WORK TO COMPLETE: Below are the records; reproduce all of them exactly but without any images.

Screenshot grounding data:
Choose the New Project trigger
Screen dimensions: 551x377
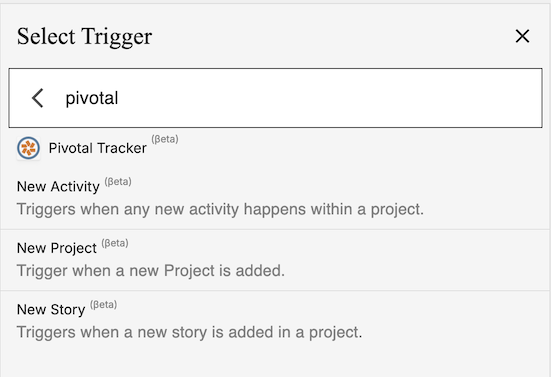[275, 260]
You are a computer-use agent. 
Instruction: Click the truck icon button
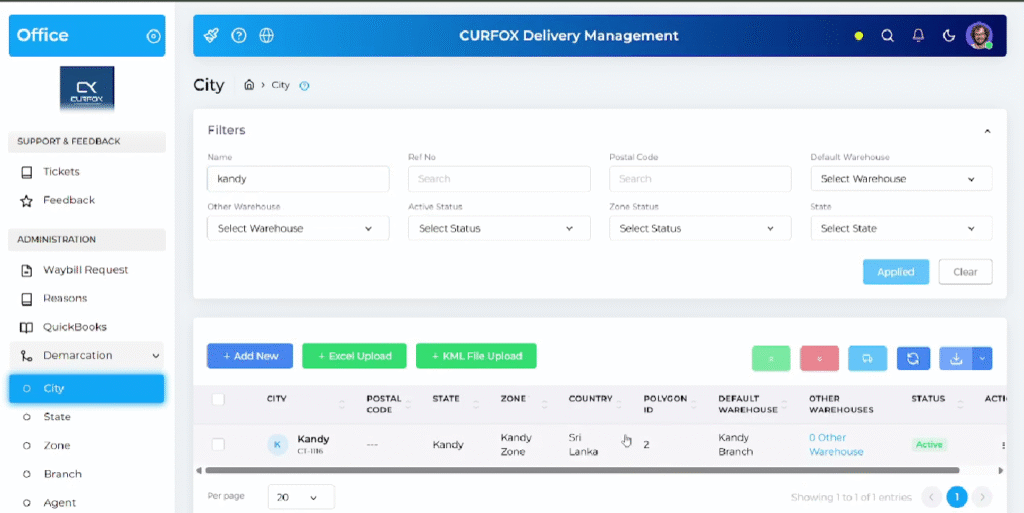tap(867, 358)
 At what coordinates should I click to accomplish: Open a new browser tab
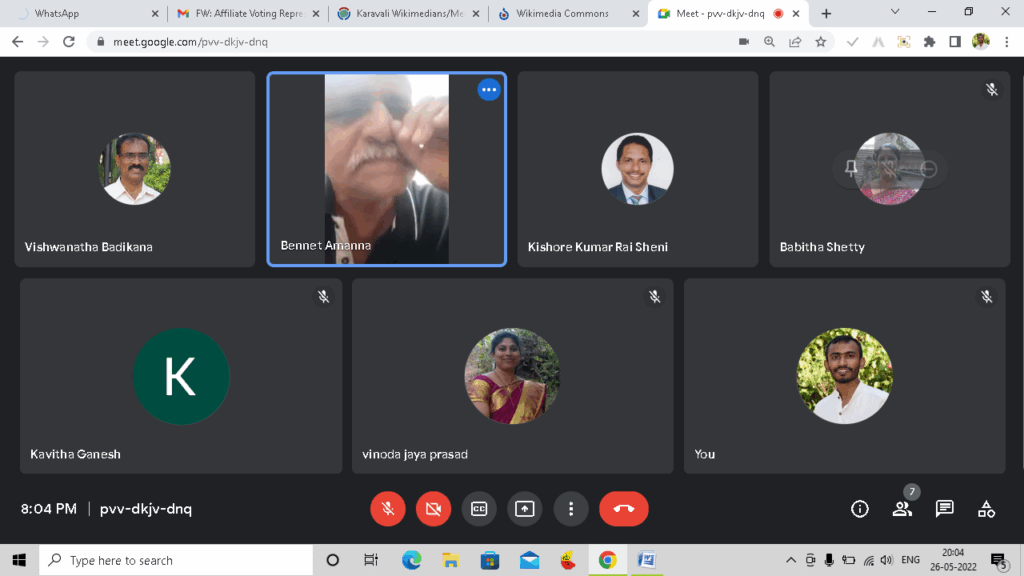click(x=826, y=14)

OUTPUT FOR THIS TASK:
Choose the New Project trigger
Screen dimensions: 551x377
[275, 260]
You are a computer-use agent. 
Instruction: Click the truck icon button
tap(867, 358)
 At what coordinates should I click to accomplish: Open a new browser tab
click(x=826, y=14)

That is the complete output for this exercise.